Der enorme Einbruch nach einer stetigen Wachstumsperiode allerdings hat das Unternehmen unvermittelt und mächtig unter Druck gebracht. Zwar ist Hammer fest überzeugt, dass sich die Firma durch Umstrukturierungen und Neuentwicklungen bereits gut für die Zukunft aufgestellt hat, man sei aber vor die Herausforderung gestellt worden, kurzfristig hohe Kosten einsparen zu müssen. Gleichzeitig habe man unbedingt die Mitarbeiter halten wollen, „um nach der vorübergehenden Talphase wieder aus dem Stand heraus durchstarten zu können“, wie Hammer sagt.

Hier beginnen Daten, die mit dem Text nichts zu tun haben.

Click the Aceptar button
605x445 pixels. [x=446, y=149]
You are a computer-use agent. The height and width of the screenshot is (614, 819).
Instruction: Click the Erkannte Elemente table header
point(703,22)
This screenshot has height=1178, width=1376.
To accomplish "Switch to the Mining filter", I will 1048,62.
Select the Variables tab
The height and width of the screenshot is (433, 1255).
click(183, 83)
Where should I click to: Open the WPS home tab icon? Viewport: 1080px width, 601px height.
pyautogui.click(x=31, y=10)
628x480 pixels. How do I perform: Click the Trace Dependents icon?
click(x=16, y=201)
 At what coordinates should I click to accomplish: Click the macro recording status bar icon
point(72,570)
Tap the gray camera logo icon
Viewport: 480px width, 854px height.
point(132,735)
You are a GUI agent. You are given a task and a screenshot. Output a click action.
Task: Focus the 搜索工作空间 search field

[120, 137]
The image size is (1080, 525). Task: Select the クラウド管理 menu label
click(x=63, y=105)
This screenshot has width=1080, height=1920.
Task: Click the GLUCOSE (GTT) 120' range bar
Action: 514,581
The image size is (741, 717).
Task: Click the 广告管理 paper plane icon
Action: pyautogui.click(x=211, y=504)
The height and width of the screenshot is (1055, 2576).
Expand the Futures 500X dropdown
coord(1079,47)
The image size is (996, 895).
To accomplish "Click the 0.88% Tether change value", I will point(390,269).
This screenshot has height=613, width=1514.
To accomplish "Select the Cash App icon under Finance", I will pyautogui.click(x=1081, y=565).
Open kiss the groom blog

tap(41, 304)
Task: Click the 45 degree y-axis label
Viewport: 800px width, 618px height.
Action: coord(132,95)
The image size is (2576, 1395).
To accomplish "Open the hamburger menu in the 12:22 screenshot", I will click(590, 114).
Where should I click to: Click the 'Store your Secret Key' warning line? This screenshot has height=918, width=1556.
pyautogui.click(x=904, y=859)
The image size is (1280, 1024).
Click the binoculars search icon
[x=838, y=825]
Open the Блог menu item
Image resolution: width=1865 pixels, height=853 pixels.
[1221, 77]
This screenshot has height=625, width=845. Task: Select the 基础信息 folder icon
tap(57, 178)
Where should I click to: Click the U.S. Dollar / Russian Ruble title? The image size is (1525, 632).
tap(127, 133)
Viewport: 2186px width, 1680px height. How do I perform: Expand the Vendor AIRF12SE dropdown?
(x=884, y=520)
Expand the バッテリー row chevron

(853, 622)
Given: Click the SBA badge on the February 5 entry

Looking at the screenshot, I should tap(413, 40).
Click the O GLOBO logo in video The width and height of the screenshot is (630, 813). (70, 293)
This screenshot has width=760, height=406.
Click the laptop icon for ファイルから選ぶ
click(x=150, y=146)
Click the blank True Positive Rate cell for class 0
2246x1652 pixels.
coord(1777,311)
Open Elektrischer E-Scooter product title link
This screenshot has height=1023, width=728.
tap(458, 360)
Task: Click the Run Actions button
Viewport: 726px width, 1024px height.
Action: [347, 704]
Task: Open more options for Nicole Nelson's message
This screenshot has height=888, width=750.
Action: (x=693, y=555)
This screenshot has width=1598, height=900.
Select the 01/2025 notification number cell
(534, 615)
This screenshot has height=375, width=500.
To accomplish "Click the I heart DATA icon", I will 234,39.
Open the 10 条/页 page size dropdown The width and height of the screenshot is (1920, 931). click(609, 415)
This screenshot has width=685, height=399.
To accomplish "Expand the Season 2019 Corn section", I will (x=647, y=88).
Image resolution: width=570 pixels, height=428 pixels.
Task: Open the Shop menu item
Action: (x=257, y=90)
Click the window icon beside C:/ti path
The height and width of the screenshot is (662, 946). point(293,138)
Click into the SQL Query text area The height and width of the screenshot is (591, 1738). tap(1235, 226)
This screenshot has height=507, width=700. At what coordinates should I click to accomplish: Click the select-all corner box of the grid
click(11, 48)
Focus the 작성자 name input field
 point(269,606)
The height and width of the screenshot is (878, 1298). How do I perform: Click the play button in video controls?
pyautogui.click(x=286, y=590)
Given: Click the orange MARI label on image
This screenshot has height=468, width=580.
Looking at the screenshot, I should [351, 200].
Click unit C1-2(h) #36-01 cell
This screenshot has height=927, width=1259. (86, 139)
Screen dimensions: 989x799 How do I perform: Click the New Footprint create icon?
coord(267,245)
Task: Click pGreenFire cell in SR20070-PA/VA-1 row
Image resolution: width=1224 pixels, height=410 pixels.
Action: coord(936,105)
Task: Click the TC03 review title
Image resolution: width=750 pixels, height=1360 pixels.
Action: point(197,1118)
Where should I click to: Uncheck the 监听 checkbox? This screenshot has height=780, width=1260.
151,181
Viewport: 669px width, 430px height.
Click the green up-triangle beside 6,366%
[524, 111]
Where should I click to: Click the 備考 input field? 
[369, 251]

Auch die Führungskräfte verkleinern ihren Gehaltsscheck

Dazu hat der Geschäftsführer mit den Arbeitnehmervertretern nach Kurzarbeitsphasen im vergangenen Herbst eine derzeit regions- und branchenweit wohl einzigartige Übereinkunft getroffen. Die gesamte Belegschaft hat sich zunächst bis zum Ende dieses Jahres bereit erklärt, die Wochenarbeitszeit um 15 Prozent zu reduzieren und so Löhne einzusparen. Auch die Führungskräfte inklusive Hammer haben ihren Gehaltsscheck entsprechend verkleinert, wenngleich sich das Arbeitsvolumen der übertariflich Honorierten wohl kaum reduziert habe. „Mir ist aber ganz wichtig gewesen, dass wir die Durststrecke gemeinsam und solidarisch durchstehen“, sagt Hammer. Dass es aufwärts gehen wird, deute sich bereits verhalten an. Das bisherige Hauptgeschäft habe wieder angezogen, und für neue Prototypen gingen bereits Preisanfragen ein, sagt Hammer. „Wir haben unsere Neuentwicklungen frühzeitig genug gestartet.“

Eigentlich bräuchte der CEO, der seine Karriere bei der Bundeswehr begonnen hat, in bestimmten Bereichen des Unternehmens jetzt deutlich mehr Kapazitäten als in der sogenannten Beschäftigungssicherung vereinbart. Diese Woche will der Manager mit dem Betriebsrat deshalb über Ausnahmeregelungen verhandeln. „Wir sind noch nicht aus der Krise raus“, sagt Hammer, „aber ich bin optimistisch, dass wir auf dem richtigen Weg sind. Wir haben eine Strategie und ein gutes Feedback. Damit unser Plan aufgeht, brauchen wir jetzt noch ein bisschen Fortune.“

Tesat Spacecom

Unternehmen
Die Backnanger Tesat Spacecom ist eine selbstständig agierende Gesellschaft der Airbus-Gruppe. Das Unternehmen bezeichnet sich selbst als europäischer Marktführer im Bereich nachrichtentechnischer Nutzlasten von Satelliten im Bereich Telekommunikation, Navigation und Erdbeobachtung. Aktuell hat die Firma 1040 Mitarbeiter. Der Umsatz lag im Jahr 2016 bei knapp 319 Millionen Euro.

Manager
Andreas Hammer ist seit 2015 Geschäftsführer bei Tesat. Der 53-jährige gebürtige Mannheimer hat seine Karriere als Berufssoldat bei der Bundeswehr gestartet, wo er auch Luft- und Raumfahrttechnik studierte. Seit 2005 bekleidete er verschiedene Manager-Funktionen bei der Airbus-Gruppe (EADS).